Le società automobilistiche che venivano da un periodo di produzione quasi ferma si erano ritrovate con un inventario insufficiente, e si erano affrettate a fare ordini massicci di microchip. A quel punto, però, le aziende che li producono si trovavano già al limite della loro capacità produttiva, perché molti altri (per esempio i produttori di dispositivi elettronici) avevano avuto simili aumenti della domanda, e avevano fatto moltissimi nuovi ordini. I microchip per il settore informatico rendono inoltre di più a chi li produce, perché sono più elaborati rispetto a quelli per molti componenti delle automobili, venduti a prezzi inferiori e con minore potere contrattuale. I produttori di microchip avevano quindi dedicato meno attenzioni al settore auto, privilegiandone altri più redditizi.
Tesla, che utilizza molti microchip nelle proprie automobili elettriche, si era trovata nelle stesse difficoltà della concorrenza. A inizio anno, aveva segnalato agli investitori problemi con vari fornitori, tra ritardi delle consegne e scarsa disponibilità di componenti compresi i chip, definiti «una delle più grandi sfide che Tesla abbia mai dovuto affrontare». La società non aveva escluso che questi problemi potessero riflettersi sulla produzione di nuove automobili.
L’annuncio aveva messo in allarme analisti e investitori, preoccupati da un calo della produzione che avrebbe avuto grandi conseguenze per le finanze di Tesla, migliorate solo negli ultimi anni dopo un forte periodo di crisi.

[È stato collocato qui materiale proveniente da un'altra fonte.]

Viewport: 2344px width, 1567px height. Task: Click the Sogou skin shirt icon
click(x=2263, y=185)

A distanza di qualche mese, le cose sono andate meglio del previsto per Tesla. A differenza delle grandi aziende automobilistiche, che lavorano su volumi molto più grandi, con una minore flessibilità nelle fasi produttive, la società di Elon Musk è riuscita a riprogrammare parte delle forniture di microchip sfruttando una maggiore flessibilità nei propri sistemi, sia negli impianti di produzione sia sulle singole automobili.

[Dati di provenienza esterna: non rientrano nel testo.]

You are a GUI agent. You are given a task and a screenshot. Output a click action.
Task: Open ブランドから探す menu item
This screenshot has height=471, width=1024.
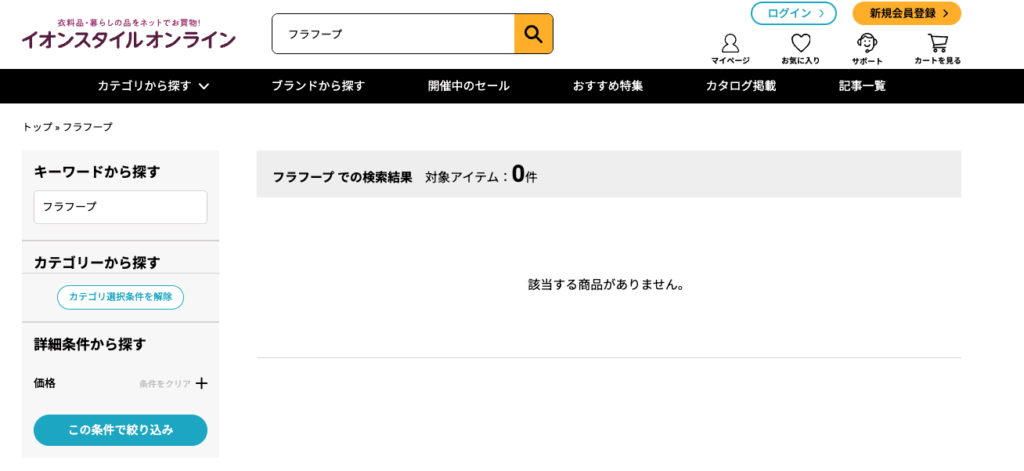coord(318,86)
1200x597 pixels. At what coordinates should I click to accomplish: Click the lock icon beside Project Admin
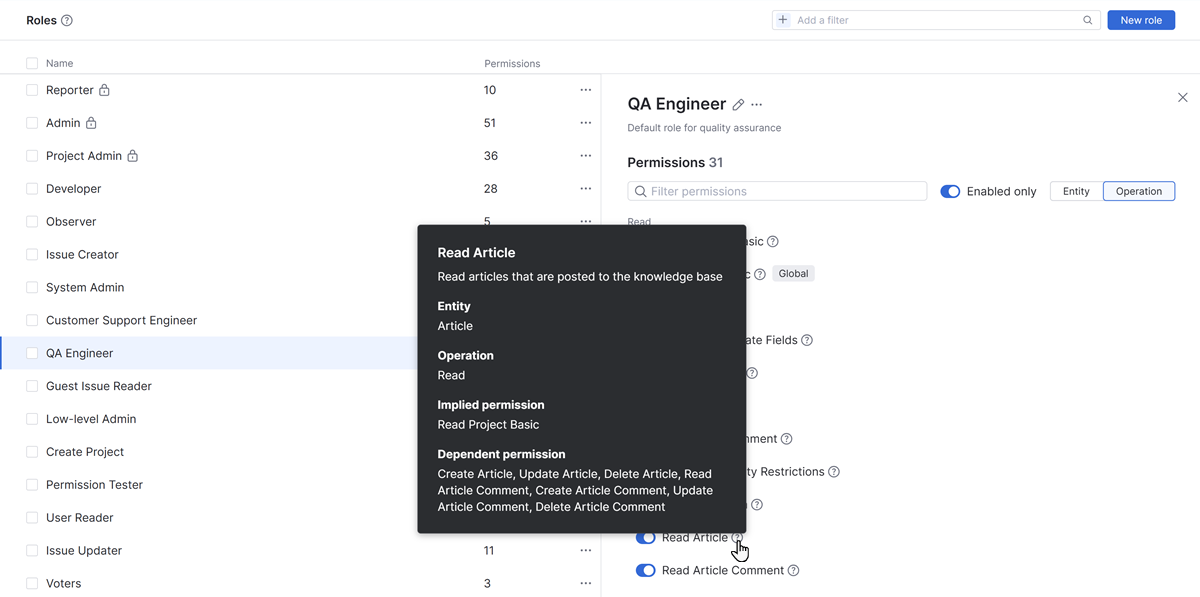tap(131, 155)
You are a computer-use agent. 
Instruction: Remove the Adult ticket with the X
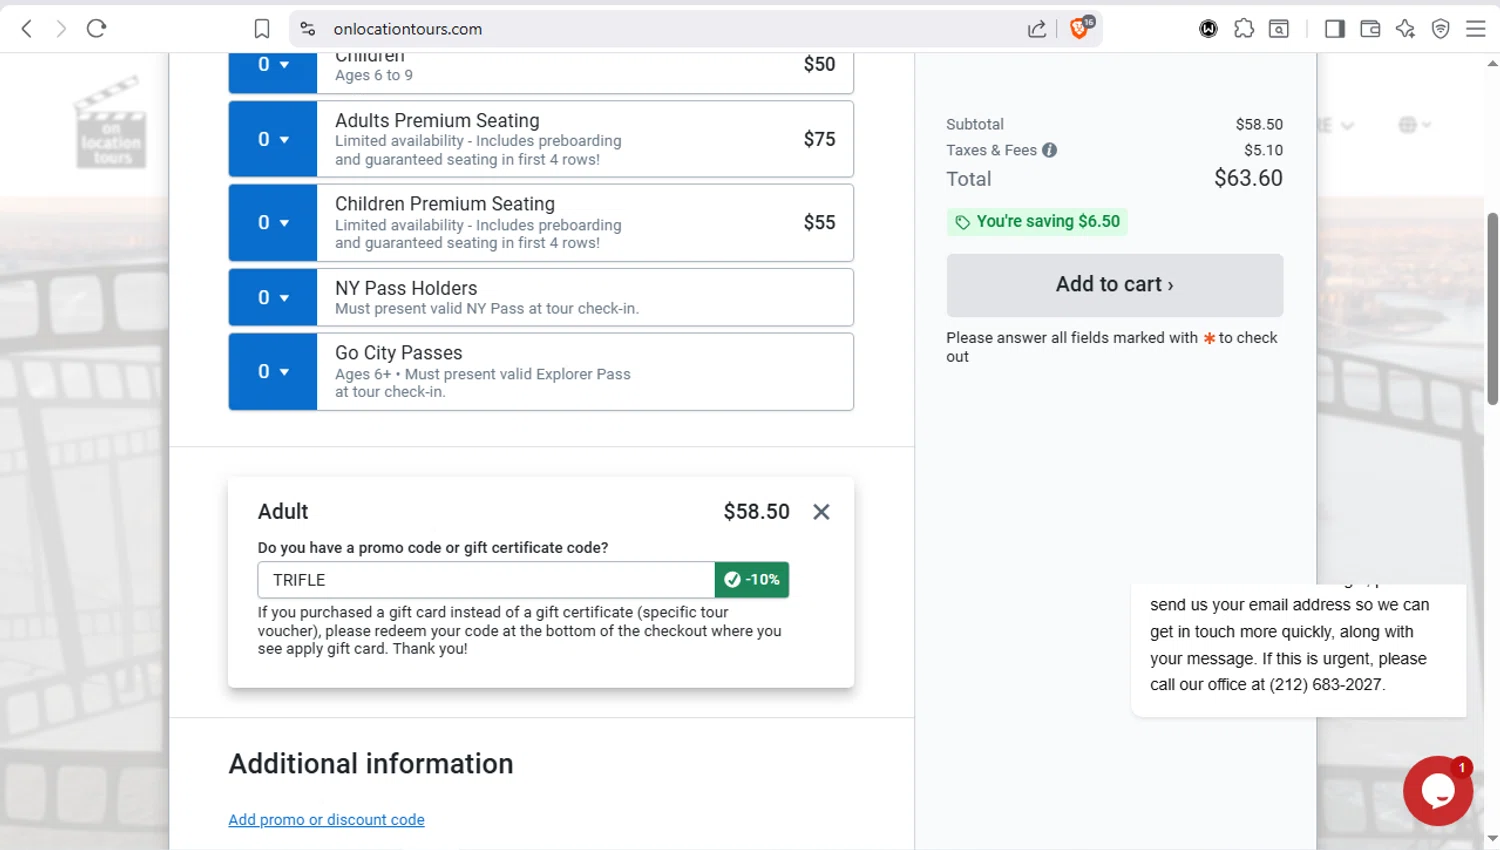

Musk aveva per esempio detto a fine luglio che Tesla era riuscita a non rallentare più di tanto grazie a una rapida sostituzione di alcuni componenti nelle sue automobili, che aveva reso possibile l’attivazione di contratti con nuovo fornitori: «Siamo stati in grado di sostituire i chip con alcune alternative, e poi riprogrammarli nel giro di poche settimane. Non si è trattato solamente di sostituire un chip: abbiamo anche dovuto riscrivere il software».
A differenza di altri produttori di automobili, Tesla sviluppa internamente un maggior numero di sistemi da impiegare direttamente sui propri veicoli, comprese la destinazione e le funzioni dei microchip. I suoi sviluppatori e ingegneri hanno quindi potuto destinare ad altri usi i microchip già impiegati per alcune funzioni, privilegiando le tipologie più disponibili.

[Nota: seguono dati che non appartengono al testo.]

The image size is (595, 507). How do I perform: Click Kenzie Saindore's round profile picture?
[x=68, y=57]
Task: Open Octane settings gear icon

Questo e altri accorgimenti hanno consentito a Tesla di mantenere alti livelli di produzione. Nel secondo trimestre di quest’anno la società ha venduto oltre 200mila automobili, mentre nel terzo trimestre da poco terminato i veicoli elettrici consegnati sono stati oltre 240mila, un nuovo record al di sopra delle previsioni degli analisti. Mentre molte aziende automobilistiche hanno ridotto la produzione negli ultimi mesi, Tesla è riuscita ad aumentarla sensibilmente tra luglio e settembre, con una crescita del 73 per cento rispetto allo stesso periodo dello scorso anno.
Musk ha di recente detto che la carenza di microchip è un problema «di breve periodo» e che non dovrebbe avere particolari ripercussioni nel lungo termine, perché sono in costruzione nuovi impianti per produrre microchip che dovrebbero essere già pronti per il prossimo anno. Musk non ha però fornito molti altri dettagli e le sue previsioni non concordano con quelle della maggior parte degli analisti, che ritengono una durata piuttosto lunga della crisi, almeno fino al 2023. È vero che alcuni dei più grandi produttori di microchip, come Intel e TSMC, hanno in programma la costruzione di nuovi stabilimenti, ma saranno necessari anni prima che siano pronti.